10. The apparatus of claim 9, wherein said quality measuring means includes a delay time
measuring part for measuring a transmission delay time of said system under test based
on a signal received from said system under test, and a listening quality measuring
part for measuring the listening quality of said system under test.
11. The apparatus of claim 10, wherein said transforming means includes a delay-related
degradation evaluating transformation part and a tone evaluation value transformation
part for transforming the measured results by said delay time measuring part and said
listening quality measuring part to a delay-related degradation and a listening quality
degradation on the same quality measure, respectively.
12. The apparatus of claim 9, said plurality of quality impairment factors are at least
two of delay time, listening quality, echo and loudness.
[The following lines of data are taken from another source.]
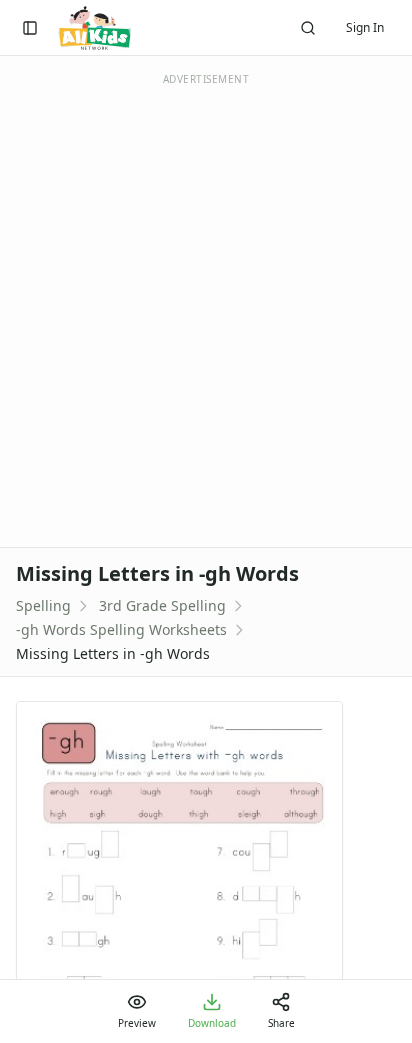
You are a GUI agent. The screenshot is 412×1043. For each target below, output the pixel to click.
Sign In (365, 27)
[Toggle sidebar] (30, 28)
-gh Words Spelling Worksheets (121, 629)
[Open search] (308, 28)
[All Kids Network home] (94, 28)
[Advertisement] (206, 309)
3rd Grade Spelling (162, 605)
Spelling (43, 605)
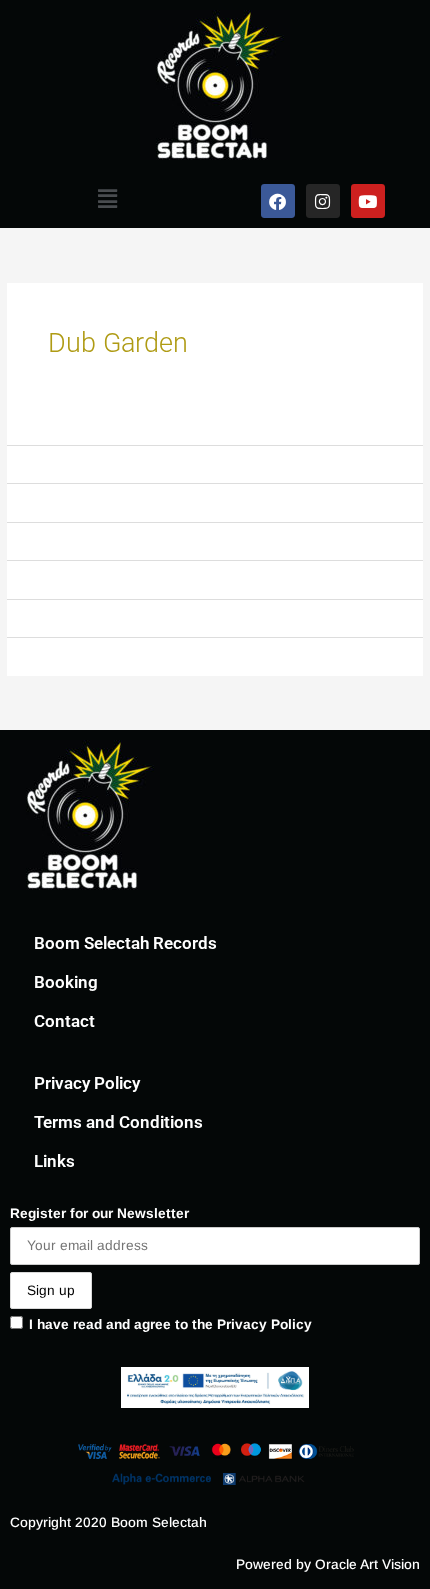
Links (54, 1161)
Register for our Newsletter (99, 1213)
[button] (107, 199)
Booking (66, 982)
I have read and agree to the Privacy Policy (170, 1324)
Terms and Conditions (118, 1122)
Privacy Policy (87, 1083)
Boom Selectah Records (125, 943)
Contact (64, 1021)
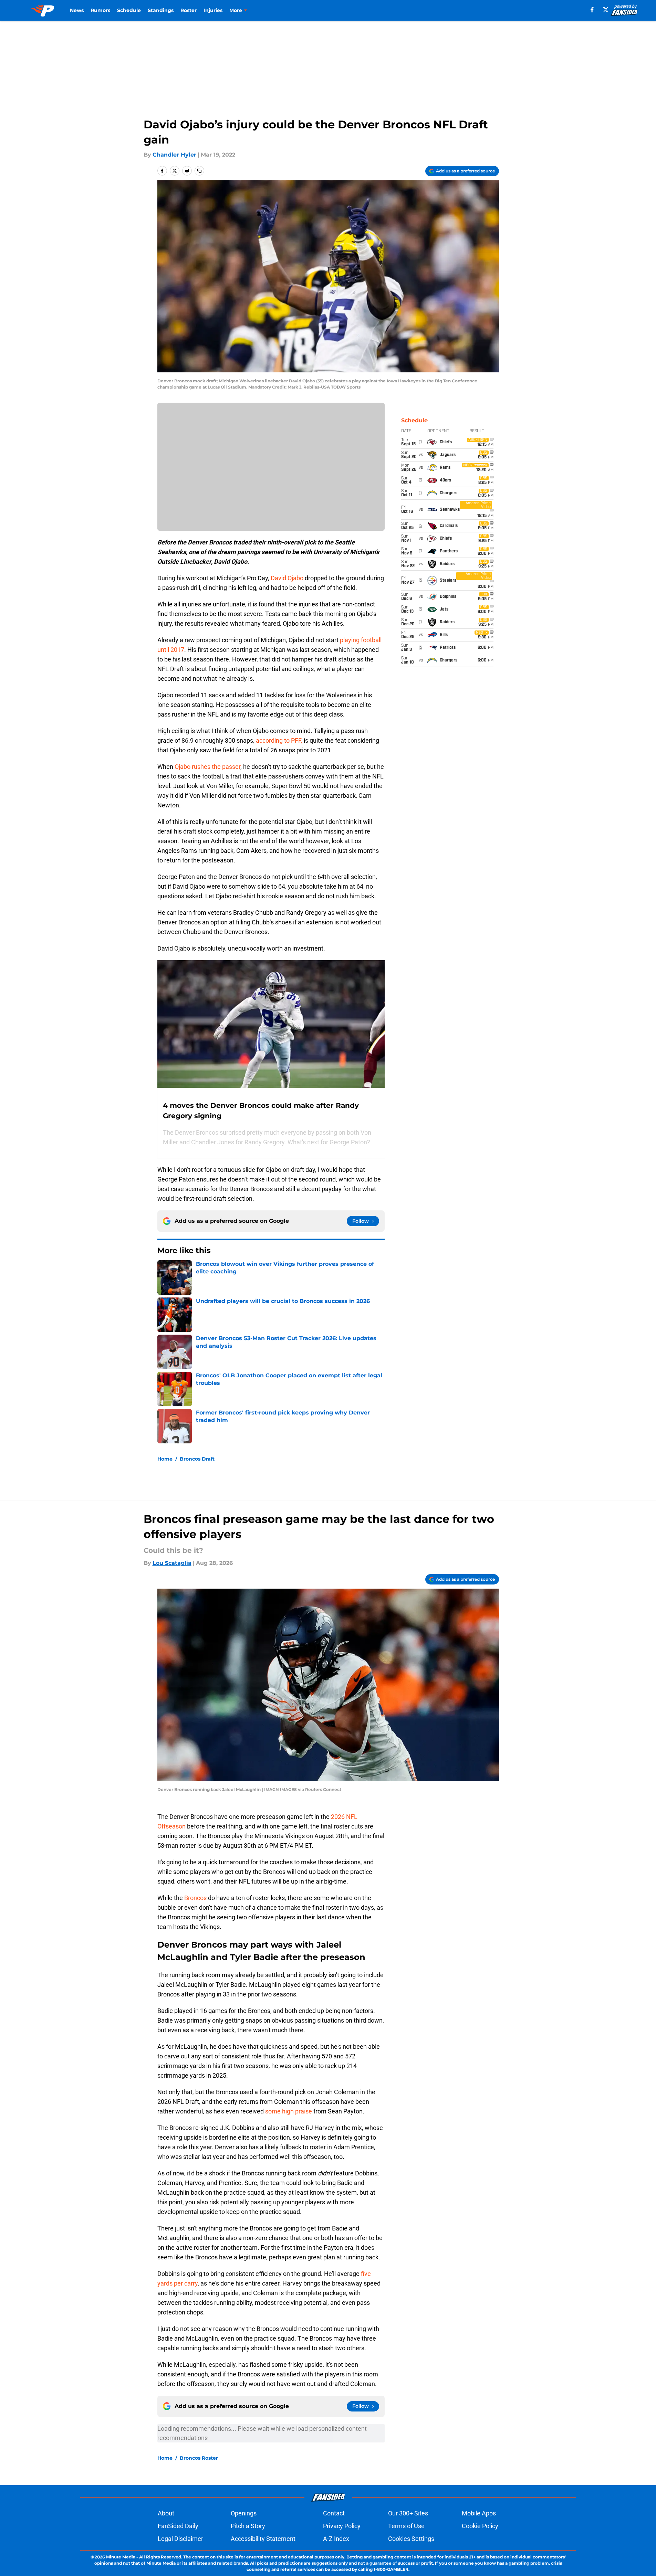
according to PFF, (279, 740)
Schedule (129, 10)
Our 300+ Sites (408, 2513)
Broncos (196, 1897)
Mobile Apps (479, 2513)
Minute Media (120, 2556)
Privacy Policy (342, 2526)
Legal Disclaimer (180, 2538)
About (166, 2513)
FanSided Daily (178, 2526)
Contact (334, 2513)
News (77, 10)
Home (165, 1459)
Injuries (213, 10)
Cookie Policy (480, 2526)
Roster (188, 10)
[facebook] (592, 9)
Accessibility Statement (263, 2538)
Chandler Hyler (174, 154)
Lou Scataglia (172, 1563)
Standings (161, 10)
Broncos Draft (197, 1459)
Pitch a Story (248, 2526)
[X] (605, 9)
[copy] (199, 171)
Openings (244, 2513)
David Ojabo (287, 578)
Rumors (100, 10)
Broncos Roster (199, 2458)
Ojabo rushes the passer (207, 766)
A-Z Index (336, 2538)
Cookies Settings (411, 2538)
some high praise (289, 2111)
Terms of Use (406, 2526)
13. The apparatus of claim 11, wherein said interaction calculating means includes means
for obtaining said quantity of interaction by making a regression analysis using quadratic
functions with two unknowns of said listening quality degradation and said delay-related
degradation.
14. The apparatus of claim 9, wherein said system under test is an IP telephony communication
path.
15. The apparatus of claim 9,which further comprises a conversational speech feature measuring
part for measuring conversational speech features based on conversational speech signals
sent and received via said system under test, a database for prestoring a plurality
of delay-related degradation evaluation value transformation equations predetermined
in correspondence with conversational speech features, and a calculation equation
determining part for selecting that one of said plurality of delay-related degradation
evaluation transformation equations in said data which corresponds to said measured
conversational speech feature, and wherein said quality measuring means includes a
delay measuring part for measuring a delay amount as one of said quality impairment
factors, and said transformation means calculates said measured delay-related degradation
as one of said psychological degradation by said selected delay-related degradation
evaluation transformation equation.
16. The apparatus of claim 15, wherein said database has a plurality of quantity-of-interaction
calculation equations predetermined in correspondence with said conversational speech
features, and said calculation equation determining part selects that one of said
plurality of quantity-of-interaction calculation equations which corresponds to said
measured conversational speech feature and sets said selected calculation equation
in said interaction calculating means.
17. The apparatus of claim 9, further comprising: a conversational speech feature measuring
part for measuring a conversational speech feature based on conversational speech
signal sent and received via said system under test; a database for storing a plurality
of interaction calculation equations predetermined in correspondence with conversational
speech features; and a calculation equation determining part for selecting that one
of said interaction calculation equations stored in said database which corresponds
to said measured conversational speech feature and for setting said selected calculation
equation in said interaction calculating means.
18. A program having described said method of any one of claims 1 to 8 in a manner to
be executable by a computer.
19. A computer-readable recording medium having recorded thereon a program for implementing
said method of any one claims 1 to 8.